In the case of motion of a body bounded by the axisymmetric surface, when the axis of symmetry is determined by the vector \({\boldsymbol{\alpha}}=\left(\alpha_{1},\,\alpha_{2},\,\alpha_{3}\right)\) and includes the fixed point, Theorem 1 is valid. In this case, as we know, the conditions are met:

$$\frac{\partial U}{\partial\gamma}=S\left({\boldsymbol{\gamma}}\right)\mathbf{c}\left({\boldsymbol{\gamma}}\right)=\frac{S\left(\left({\boldsymbol{\alpha}}\cdot{\boldsymbol{\gamma}}\right)\right)c\left(\left({\boldsymbol{\alpha}}\cdot{\boldsymbol{\gamma}}\right)\right)}{\sqrt{1-\left({\boldsymbol{\alpha}}\cdot{\boldsymbol{\gamma}}\right)^{2}}}\,{\boldsymbol{\alpha}}.$$

It is clear that in this case the potential \(U\left({\boldsymbol{\gamma}}\right)\) can be represented as

$$U\left({\boldsymbol{\gamma}}\right)=\int\limits_{0}^{\left({\boldsymbol{\alpha}}\cdot{\boldsymbol{\gamma}}\right)}\frac{S\left(u\right)c\left(u\right)}{\sqrt{1-u^{2}}}\,du=U\left(\left({\boldsymbol{\alpha}}\cdot{\boldsymbol{\gamma}}\right)\right).$$

Thus, when a body bounded by an axisymmetric surface is passed over by a flow of particles, the equations of motion \((10)\) always admit the first integral of type \((21)\).

Let us specify some cases when the equations of motion of a rigid body in a flow of particles \((10)\) possess the additional integral.

Euler–Poinsot case.
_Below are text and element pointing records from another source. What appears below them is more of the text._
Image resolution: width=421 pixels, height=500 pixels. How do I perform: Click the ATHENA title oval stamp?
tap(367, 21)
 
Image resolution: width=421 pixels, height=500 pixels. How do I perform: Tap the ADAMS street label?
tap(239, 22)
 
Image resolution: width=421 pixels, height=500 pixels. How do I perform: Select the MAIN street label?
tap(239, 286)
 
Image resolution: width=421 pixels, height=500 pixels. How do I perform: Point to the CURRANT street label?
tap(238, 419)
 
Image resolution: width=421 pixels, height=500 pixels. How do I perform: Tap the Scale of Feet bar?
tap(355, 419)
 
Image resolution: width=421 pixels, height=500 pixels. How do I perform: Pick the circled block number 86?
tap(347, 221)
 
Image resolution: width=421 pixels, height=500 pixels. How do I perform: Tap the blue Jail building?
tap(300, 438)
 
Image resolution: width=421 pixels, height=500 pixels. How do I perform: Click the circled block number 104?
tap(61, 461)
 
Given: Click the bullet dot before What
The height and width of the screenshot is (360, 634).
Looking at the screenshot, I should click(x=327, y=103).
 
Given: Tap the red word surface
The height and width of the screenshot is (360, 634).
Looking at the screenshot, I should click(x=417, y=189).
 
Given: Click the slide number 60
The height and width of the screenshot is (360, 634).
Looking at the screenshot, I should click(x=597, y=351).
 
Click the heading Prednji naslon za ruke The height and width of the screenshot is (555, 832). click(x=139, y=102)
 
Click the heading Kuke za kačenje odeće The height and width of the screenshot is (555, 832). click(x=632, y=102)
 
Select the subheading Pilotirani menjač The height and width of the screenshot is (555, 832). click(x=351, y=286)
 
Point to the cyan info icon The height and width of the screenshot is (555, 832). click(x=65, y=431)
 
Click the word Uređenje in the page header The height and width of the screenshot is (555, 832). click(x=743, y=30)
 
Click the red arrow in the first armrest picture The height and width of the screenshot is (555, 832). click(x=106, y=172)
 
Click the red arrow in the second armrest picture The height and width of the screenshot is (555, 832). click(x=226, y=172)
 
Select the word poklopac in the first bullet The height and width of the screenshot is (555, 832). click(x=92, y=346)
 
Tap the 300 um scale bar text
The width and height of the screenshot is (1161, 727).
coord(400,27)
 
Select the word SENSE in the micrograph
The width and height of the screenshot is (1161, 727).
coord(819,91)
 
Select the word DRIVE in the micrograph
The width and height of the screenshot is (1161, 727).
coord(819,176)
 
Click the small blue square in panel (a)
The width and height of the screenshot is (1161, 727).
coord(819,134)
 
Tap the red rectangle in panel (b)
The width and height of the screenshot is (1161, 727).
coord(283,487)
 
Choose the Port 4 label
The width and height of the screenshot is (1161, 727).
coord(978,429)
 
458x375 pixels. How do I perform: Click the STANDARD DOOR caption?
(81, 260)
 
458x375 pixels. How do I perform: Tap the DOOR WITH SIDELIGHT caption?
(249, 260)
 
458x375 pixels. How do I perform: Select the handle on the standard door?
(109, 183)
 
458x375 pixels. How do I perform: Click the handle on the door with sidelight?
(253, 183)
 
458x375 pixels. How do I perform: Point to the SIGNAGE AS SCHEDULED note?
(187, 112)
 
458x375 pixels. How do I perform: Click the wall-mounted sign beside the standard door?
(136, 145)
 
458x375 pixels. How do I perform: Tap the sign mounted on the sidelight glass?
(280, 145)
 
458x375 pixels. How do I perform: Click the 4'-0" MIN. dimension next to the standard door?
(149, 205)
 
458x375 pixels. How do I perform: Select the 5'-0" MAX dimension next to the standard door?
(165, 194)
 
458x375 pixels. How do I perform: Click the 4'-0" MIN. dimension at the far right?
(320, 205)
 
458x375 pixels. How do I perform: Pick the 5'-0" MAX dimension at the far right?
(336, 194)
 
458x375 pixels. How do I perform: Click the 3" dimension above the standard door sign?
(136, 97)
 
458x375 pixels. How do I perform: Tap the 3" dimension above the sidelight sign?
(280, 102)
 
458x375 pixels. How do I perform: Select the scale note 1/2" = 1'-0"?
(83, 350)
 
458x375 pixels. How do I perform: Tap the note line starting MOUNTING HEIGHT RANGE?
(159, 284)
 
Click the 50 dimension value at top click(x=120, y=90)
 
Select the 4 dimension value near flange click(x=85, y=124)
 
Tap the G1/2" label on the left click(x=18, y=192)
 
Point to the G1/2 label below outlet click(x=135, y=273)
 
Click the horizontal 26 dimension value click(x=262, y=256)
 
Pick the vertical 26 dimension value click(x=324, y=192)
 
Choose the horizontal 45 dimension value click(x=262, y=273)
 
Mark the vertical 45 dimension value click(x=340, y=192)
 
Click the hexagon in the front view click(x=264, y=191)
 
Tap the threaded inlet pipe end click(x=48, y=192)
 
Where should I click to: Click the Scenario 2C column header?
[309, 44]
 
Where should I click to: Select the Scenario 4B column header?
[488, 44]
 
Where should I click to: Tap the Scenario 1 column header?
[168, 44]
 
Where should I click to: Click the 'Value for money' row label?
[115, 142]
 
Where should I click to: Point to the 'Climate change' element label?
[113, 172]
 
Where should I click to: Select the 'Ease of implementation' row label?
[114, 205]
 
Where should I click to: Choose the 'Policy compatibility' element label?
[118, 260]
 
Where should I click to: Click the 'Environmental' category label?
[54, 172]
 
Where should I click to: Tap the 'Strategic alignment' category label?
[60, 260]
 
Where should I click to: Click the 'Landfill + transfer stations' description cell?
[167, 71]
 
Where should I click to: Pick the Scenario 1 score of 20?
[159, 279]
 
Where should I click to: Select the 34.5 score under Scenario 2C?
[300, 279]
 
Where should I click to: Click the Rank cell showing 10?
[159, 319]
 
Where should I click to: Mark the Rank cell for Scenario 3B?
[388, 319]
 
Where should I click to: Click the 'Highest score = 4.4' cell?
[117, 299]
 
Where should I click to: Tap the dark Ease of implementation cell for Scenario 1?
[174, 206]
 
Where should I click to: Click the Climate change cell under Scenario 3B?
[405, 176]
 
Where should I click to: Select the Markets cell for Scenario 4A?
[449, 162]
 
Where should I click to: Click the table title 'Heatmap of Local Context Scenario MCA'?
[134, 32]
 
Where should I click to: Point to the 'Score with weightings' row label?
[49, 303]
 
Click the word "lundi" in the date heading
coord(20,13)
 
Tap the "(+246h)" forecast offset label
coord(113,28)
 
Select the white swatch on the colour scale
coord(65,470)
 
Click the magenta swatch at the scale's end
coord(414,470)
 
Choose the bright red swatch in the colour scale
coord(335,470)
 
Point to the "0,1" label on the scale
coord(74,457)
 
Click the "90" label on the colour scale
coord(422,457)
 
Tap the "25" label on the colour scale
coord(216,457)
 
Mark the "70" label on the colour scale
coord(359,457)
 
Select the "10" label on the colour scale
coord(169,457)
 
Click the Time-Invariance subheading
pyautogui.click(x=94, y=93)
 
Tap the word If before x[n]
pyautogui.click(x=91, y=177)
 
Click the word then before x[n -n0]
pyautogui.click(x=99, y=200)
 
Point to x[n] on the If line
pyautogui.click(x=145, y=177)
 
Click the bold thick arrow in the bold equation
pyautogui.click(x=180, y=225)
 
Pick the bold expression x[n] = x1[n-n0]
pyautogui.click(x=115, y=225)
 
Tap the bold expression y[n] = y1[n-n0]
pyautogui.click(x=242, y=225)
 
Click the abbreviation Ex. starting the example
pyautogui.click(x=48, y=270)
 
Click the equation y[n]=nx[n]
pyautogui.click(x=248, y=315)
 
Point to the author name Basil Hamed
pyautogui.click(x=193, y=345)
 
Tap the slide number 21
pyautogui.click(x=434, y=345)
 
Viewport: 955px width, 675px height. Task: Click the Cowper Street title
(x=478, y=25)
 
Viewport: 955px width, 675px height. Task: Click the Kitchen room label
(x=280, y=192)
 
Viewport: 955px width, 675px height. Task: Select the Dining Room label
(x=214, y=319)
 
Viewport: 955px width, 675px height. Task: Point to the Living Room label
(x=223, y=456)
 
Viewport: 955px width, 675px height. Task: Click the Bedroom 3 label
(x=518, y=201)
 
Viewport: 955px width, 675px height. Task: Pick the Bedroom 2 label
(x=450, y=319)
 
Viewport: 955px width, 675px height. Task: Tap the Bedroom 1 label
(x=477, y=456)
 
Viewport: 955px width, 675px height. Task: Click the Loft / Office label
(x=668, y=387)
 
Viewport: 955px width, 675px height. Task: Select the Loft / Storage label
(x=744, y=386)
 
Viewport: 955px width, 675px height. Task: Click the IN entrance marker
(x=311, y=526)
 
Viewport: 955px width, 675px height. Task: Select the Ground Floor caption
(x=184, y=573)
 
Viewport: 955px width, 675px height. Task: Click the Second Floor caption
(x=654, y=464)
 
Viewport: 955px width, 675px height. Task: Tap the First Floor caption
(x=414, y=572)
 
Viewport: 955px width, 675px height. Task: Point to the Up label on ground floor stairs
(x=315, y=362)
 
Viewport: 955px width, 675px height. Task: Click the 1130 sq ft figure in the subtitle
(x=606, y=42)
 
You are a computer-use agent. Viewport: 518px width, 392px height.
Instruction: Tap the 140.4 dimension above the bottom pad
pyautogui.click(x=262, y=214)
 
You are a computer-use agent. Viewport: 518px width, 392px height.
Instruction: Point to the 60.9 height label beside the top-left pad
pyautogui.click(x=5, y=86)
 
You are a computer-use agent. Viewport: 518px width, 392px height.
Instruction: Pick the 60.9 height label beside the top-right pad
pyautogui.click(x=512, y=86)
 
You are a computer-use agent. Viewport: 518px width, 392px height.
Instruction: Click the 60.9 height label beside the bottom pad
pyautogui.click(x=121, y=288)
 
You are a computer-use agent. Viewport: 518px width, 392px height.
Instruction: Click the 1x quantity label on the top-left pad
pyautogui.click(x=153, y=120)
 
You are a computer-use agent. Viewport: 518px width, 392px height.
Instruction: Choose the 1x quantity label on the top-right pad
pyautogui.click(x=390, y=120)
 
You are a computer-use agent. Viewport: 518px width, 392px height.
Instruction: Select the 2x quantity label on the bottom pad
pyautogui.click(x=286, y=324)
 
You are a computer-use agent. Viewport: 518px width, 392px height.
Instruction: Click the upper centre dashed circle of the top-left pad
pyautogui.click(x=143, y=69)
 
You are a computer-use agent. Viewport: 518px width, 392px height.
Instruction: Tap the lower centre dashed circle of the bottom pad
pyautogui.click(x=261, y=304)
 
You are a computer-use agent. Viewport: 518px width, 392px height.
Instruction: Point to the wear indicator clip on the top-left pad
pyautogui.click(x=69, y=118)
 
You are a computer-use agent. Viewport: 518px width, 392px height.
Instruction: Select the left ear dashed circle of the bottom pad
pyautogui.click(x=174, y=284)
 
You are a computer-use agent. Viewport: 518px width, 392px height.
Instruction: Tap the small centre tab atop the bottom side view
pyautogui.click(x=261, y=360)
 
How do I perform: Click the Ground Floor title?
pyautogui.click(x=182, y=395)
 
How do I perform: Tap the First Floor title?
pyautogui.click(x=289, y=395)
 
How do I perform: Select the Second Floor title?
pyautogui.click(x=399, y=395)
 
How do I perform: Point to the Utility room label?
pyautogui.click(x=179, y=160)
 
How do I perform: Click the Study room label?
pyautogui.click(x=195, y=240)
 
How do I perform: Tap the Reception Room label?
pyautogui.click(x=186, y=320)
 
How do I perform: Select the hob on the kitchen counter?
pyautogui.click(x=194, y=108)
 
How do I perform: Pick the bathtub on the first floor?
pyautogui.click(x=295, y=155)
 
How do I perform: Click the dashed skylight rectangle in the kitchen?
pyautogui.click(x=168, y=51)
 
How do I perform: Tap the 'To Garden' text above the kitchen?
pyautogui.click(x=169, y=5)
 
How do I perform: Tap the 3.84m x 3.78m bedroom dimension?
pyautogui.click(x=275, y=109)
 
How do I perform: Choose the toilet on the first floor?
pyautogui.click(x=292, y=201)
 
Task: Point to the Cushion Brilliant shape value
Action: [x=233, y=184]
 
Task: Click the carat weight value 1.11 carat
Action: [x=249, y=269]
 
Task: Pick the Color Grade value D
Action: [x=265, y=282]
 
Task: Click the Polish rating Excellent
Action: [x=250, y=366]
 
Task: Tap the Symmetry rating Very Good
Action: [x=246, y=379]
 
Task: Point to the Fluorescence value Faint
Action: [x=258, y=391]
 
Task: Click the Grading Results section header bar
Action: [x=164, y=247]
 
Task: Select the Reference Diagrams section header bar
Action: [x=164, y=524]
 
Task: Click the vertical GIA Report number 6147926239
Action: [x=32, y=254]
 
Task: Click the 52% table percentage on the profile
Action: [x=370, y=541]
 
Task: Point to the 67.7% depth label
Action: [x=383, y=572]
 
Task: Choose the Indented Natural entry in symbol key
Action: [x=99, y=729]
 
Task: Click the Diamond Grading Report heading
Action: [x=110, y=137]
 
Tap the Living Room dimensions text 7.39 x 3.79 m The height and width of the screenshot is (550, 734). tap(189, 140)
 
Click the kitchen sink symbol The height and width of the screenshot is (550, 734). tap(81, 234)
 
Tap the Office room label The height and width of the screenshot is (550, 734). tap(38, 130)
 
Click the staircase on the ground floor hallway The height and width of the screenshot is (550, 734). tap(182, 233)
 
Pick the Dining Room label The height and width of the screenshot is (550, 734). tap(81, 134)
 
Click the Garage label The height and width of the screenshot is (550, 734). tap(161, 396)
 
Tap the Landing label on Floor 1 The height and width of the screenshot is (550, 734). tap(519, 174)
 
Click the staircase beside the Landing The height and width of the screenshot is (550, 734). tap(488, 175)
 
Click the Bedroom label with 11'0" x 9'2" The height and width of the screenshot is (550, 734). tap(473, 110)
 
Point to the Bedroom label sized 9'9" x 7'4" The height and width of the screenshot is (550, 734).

Suppose that the surface of the body is centrally symmetric and the center of symmetry coincides with the suspension point. Then, Eqs. \((10)\) admit the integral \(J_{3}=\left(\mathbb{J}\boldsymbol{\omega}\cdot\mathbb{J}\boldsymbol{\omega}\right)\). In this case the problem is completely integrable and coincides with the Euler–Poinsot problem.

Case of axial symmetry. Suppose that the body is dynamically symmetric, that is, for instance, the condition \(A_{1}=A_{2}\) is met. Also, suppose that the surface of the body is centrally symmetric and the center of symmetry lies on the axis \(Ox_{3}\). Then, the equations of motion admit the first integral \(J_{3}=\omega_{3}={\rm const}\). This case is similar to the Lagrange case.

Analogs of Hess case. 1. Suppose that the surface of the body is centrally symmetric and the center of symmetry and the moments of inertia are such that the conditions are valid:

$$A_{1}<A_{2}<A_{3},\quad\sqrt{\frac{1}{A_{1}}-\frac{1}{A_{2}}}\,c_{3}\mp\sqrt{\frac{1}{A_{2}}-\frac{1}{A_{3}}}\,c_{1}=0,\quad c_{2}=0.$$

Then, the equations of motion admit the partial integral

$$J_{3}=\sqrt{\frac{1}{A_{1}}-\frac{1}{A_{2}}}\,A_{1}\omega_{1}\pm\sqrt{\frac{1}{A_{2}}-\frac{1}{A_{3}}}\,A_{3}\omega_{3}=0.$$

(22)

2. Suppose that the surface of the body is axisymmetric and the axis of symmetry is determined by the vector \({\boldsymbol{\alpha}}=(\alpha_{1},\,\alpha_{2},\) \(\alpha_{3})\) and includes the fixed point. Then, if the moment of inertia and the components of the vector \({\boldsymbol{\alpha}}\) satisfy the conditions

$$A_{1}<A_{2}<A_{3},\quad\sqrt{\frac{1}{A_{1}}-\frac{1}{A_{2}}}\,\alpha_{3}\mp\sqrt{\frac{1}{A_{2}}-\frac{1}{A_{3}}}\,\alpha_{1}=0,\quad\alpha_{2}=0,$$

then the equations of motion admit the partial integral \((22)\).

Thus, in the considered mechanical system we have succeeded to detect particularly interesting dynamic properties.